If (a) your reaction to this question was "Huh??" (or "Uh-oh. What's with the teeny little n's?") and (b) you lead a reasonably successful and satisfying life, it may be worth pausing to ask why we deny diplomas to high school students just because they, too, struggle with such questions. Hence [Deborah] Meier's Mandate: "No student should be expected to meet an academic requirement that a cross section of successful adults in the community cannot."
But perhaps you figured out that the test designers are just asking you to add 3 and 5 to get 8, then add 5 and 8 to get 13, then add 8 to 13 to get 21, and so on. If so, congratulations. But what is the question really testing? A pair of math educators, Al Cuoco and Faye Ruopp, pointed out how much less is going on here than meets the eye:
The problem simply requires the ability to follow a rule; there is no mathematics in it at all. And many 10th-grade students will get it wrong, not because they lack the mathematical thinking necessary to fill in the table, but simply because they haven't had experience with the notation. Next year, however, teachers will prep students on how to use formulas like tn = tn-1 + tn-2, more students will get it right, and state education officials will tell us that we are increasing mathematical literacy.
In contrast to most criticisms of standardized testing, which look at tests in the aggregate and their effects on entire populations, this is a bottom-up critique. Its impact is to challenge not only the view that such tests provide "objective" data about learning but to jolt us into realizing that high scores are not necessarily good news and low scores are not necessarily bad news.
If the questions on a test measure little more than the ability to apply an algorithm mindlessly, then you can't use the results of that test to make pronouncements about this kid's (or this school's, or this state's, or this country's) proficiency at mathematical thinking. Similarly, if the questions on a science or social studies test mostly gauge the number of dates or definitions that have been committed to memory -- and, perhaps, a generic skill at taking tests -- it would be foolish to draw conclusions about students' understanding of those fields.
A parallel bottom-up critique emerges from interviewing children about why they picked the answers they did on multiple-choice exams -- answers for which they received no credit -- and discovering that some of their reasons are actually quite sophisticated, which of course one would never know just by counting the number of their "correct" answers.
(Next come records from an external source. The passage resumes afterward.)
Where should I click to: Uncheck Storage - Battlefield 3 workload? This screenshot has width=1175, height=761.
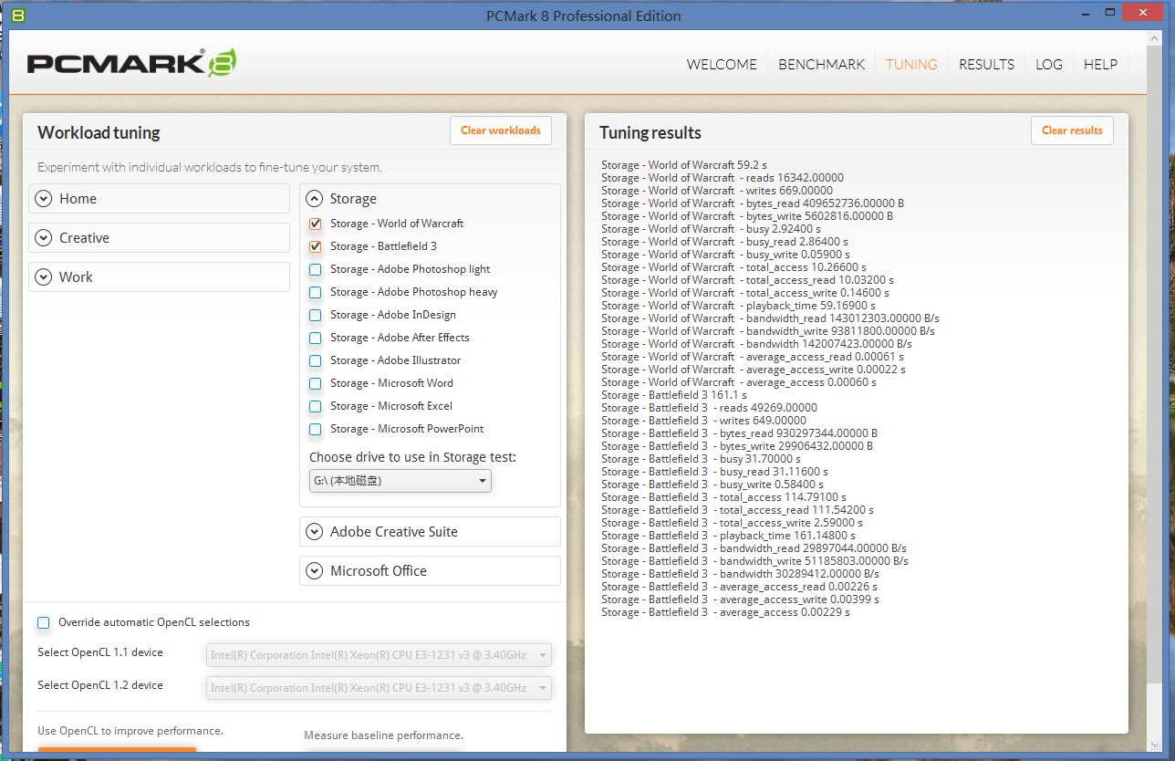(x=316, y=246)
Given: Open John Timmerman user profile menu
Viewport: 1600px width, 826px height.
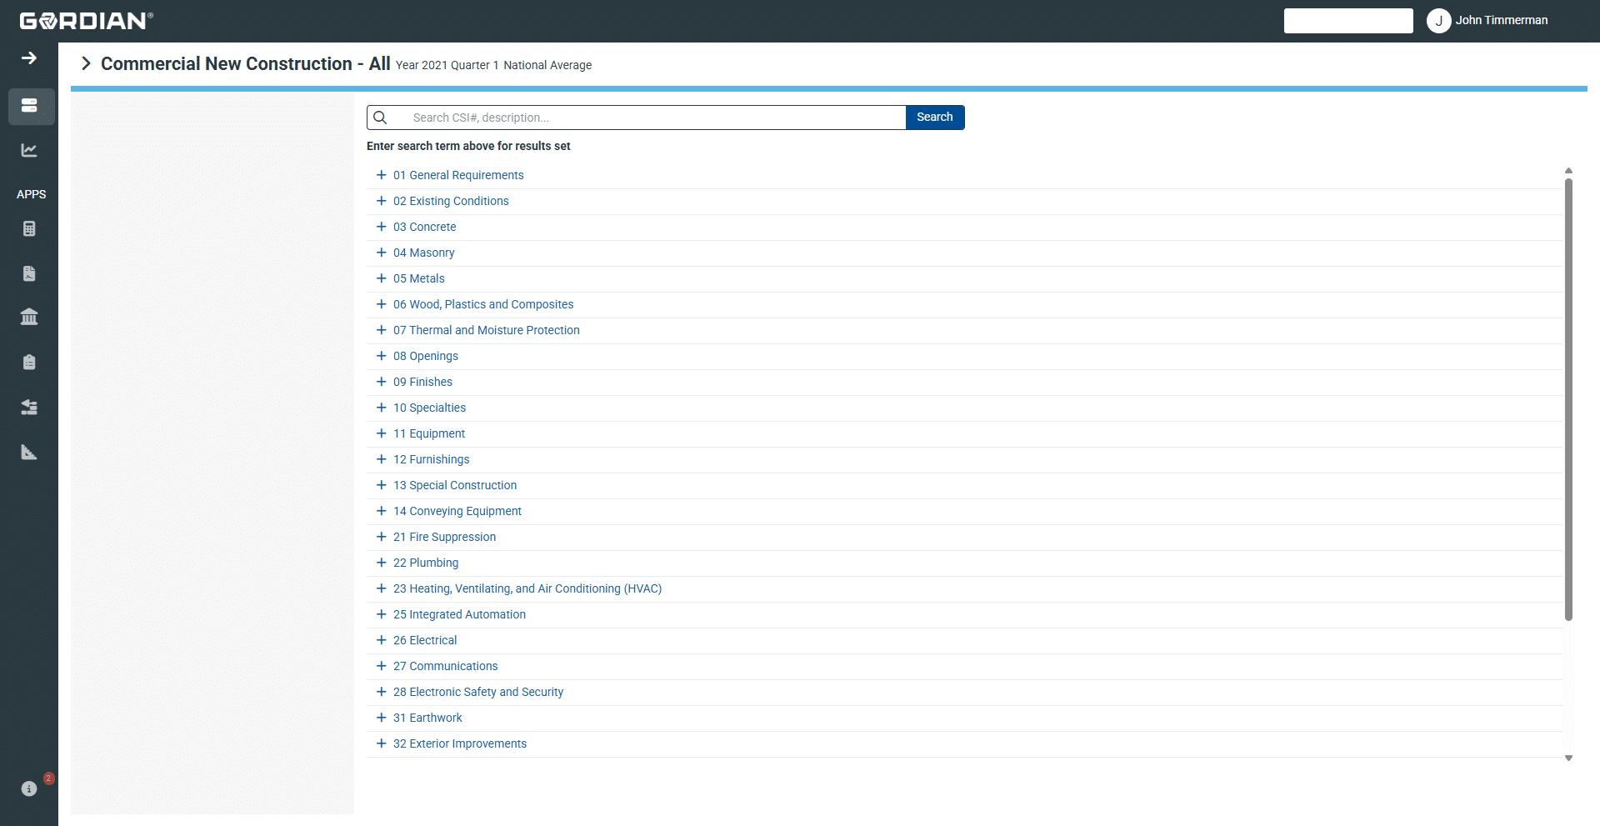Looking at the screenshot, I should (1488, 21).
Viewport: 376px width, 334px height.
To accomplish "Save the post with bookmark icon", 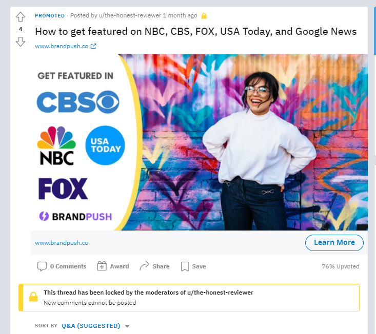I will pos(185,266).
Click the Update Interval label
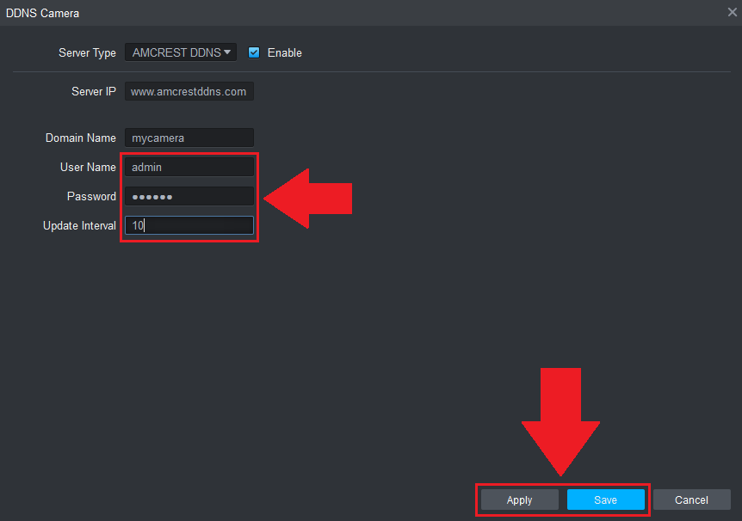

No newspaper, no politician, no parent or school administrator should ever assume that a test score is a valid and meaningful indicator without looking carefully at the questions on that test to ascertain that they're designed to measure something of importance and do so effectively. Moreover, as Cuoco and Ruopp remind us, rising scores over time are often nothing to cheer about because the kind of instruction intended to prepare kids for the test -- even when it does so successfully -- may be instruction that's not particularly valuable. Indeed, teaching designed to raise test scores typically reduces the time available for real learning. And it's naïve to tell teachers they should "just teach well and let the tests take care of themselves." Indeed, if the questions on the tests are sufficiently stupid, bad teaching may produce better scores than good teaching.
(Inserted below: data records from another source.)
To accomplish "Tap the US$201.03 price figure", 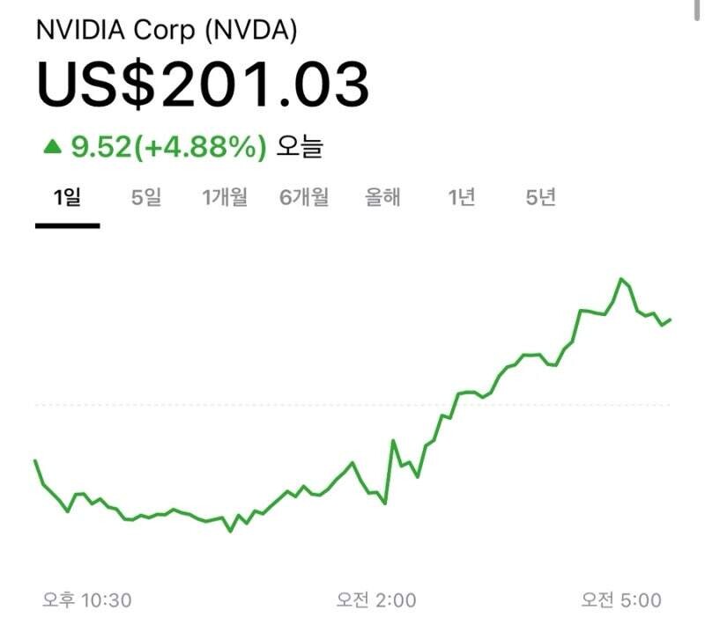I will point(202,85).
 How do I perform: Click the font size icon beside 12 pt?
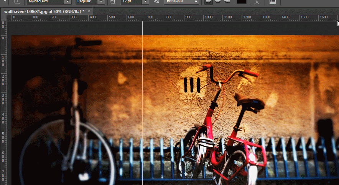[113, 2]
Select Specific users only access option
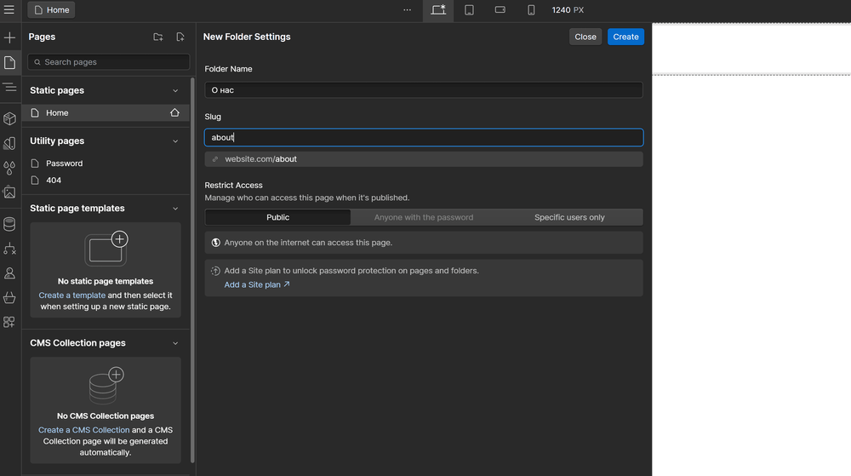Image resolution: width=851 pixels, height=476 pixels. point(569,217)

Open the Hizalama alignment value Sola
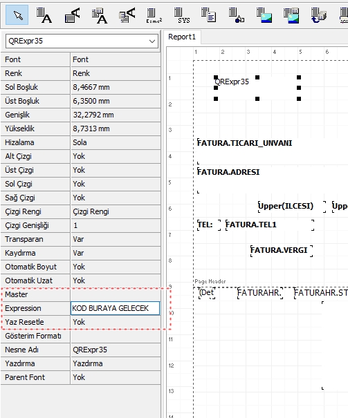[x=116, y=142]
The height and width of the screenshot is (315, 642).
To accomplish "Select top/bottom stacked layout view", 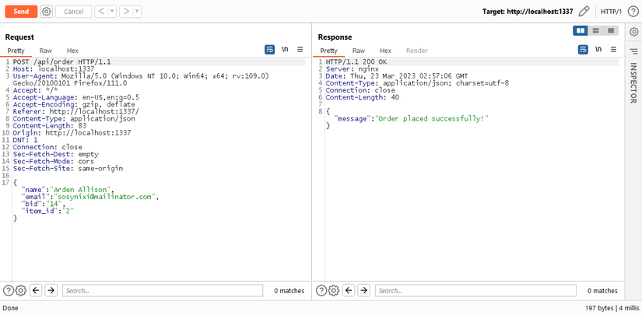I will pyautogui.click(x=596, y=30).
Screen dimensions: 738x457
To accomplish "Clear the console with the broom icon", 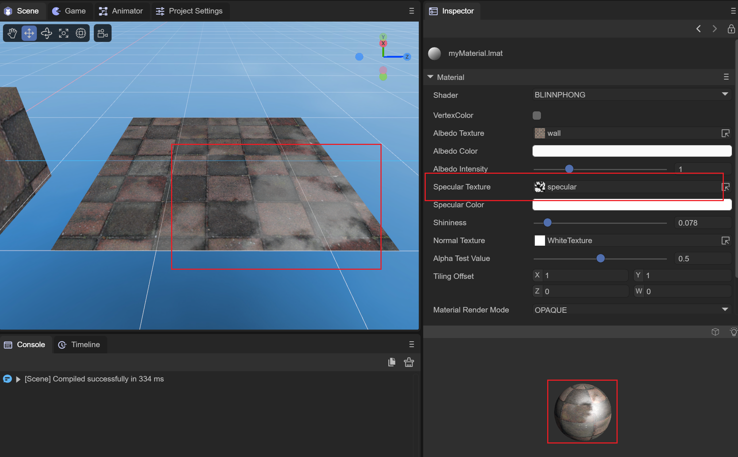I will (409, 362).
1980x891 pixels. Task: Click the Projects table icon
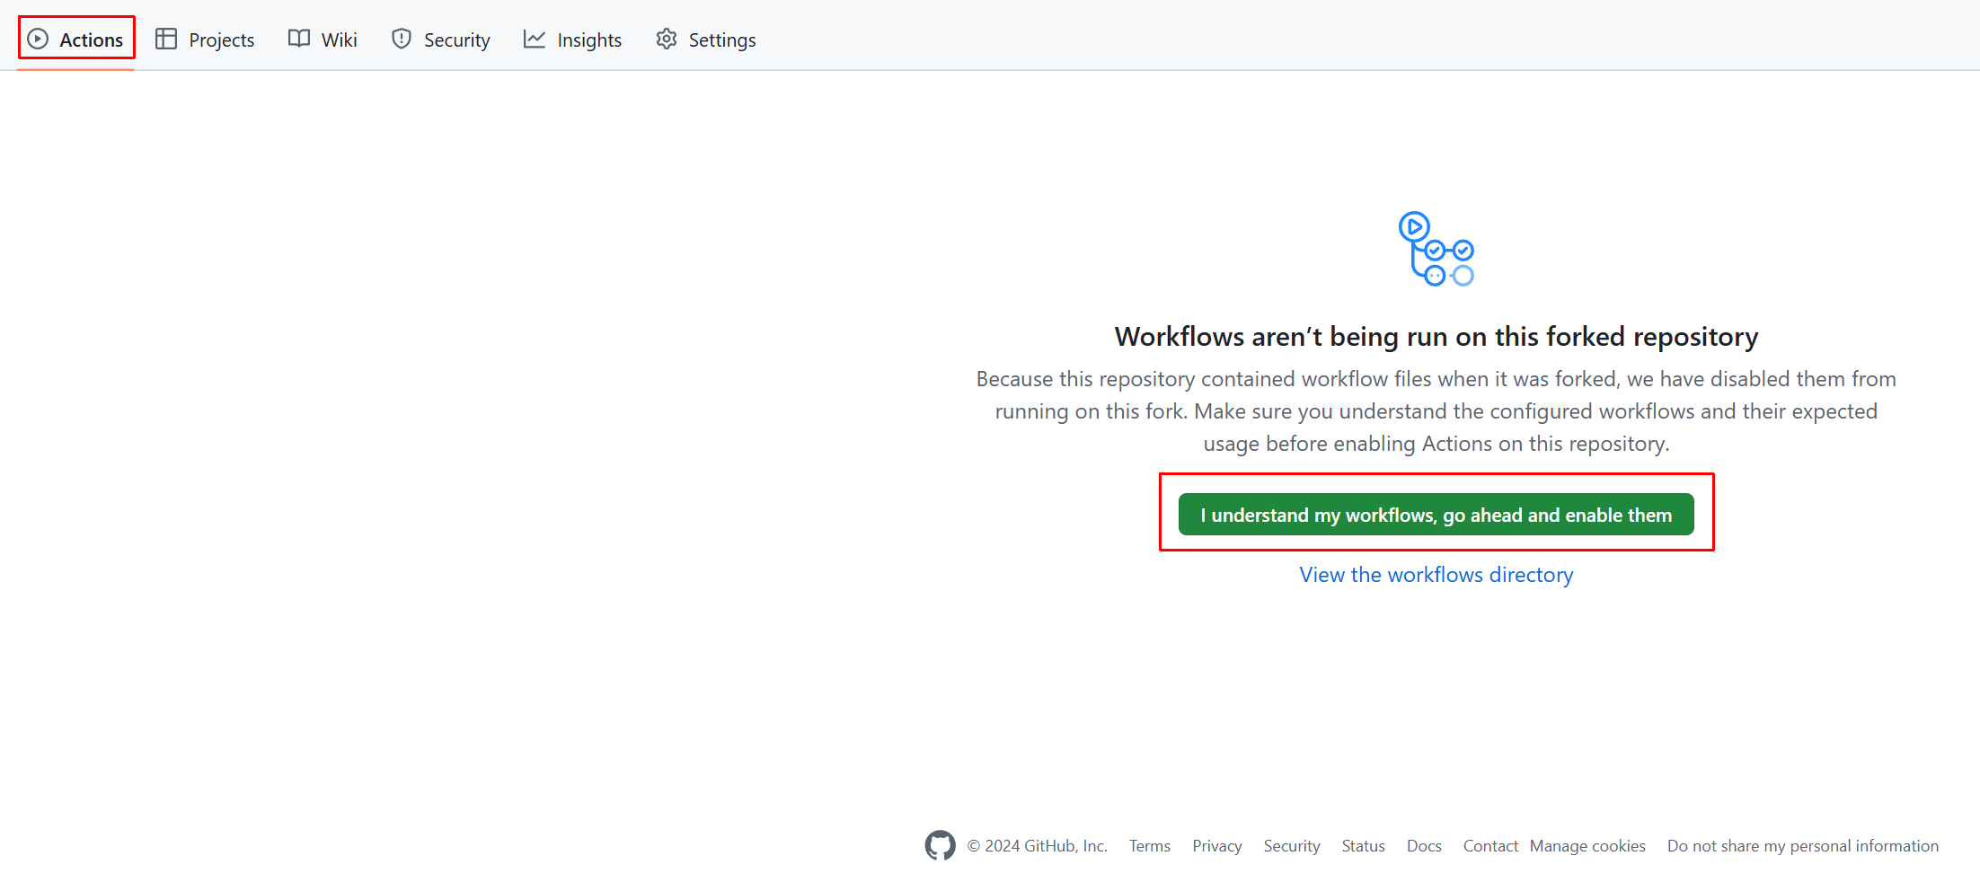[166, 39]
1. Cuoco and Ruopp, "Math Exam Rationale Doesn't Add Up," Boston Globe, May 24, 1998, p. D3.
2. For examples (and analysis) of this kind of discrepancy, see Banesh Hoffmann, The Tyranny of Testing (New York: Crowell-Collier, 1962); Deborah Meier, "Why Reading Tests Don't Test Reading," Dissent, Fall 1981: 457-66; Walt Haney and Laurie Scott, "Talking with Children About Tests: An Exploratory Study of Test Item Ambiguity," in Roy O. Freedle and Richard P. Duran, eds., Cognitive and Linguistic Analyses of Test Performance (Norwood, NJ: Ablex, 1987); and Clifford Hill and Eric Larsen, Children and Reading Tests (Stamford, CT: Ablex, 2000).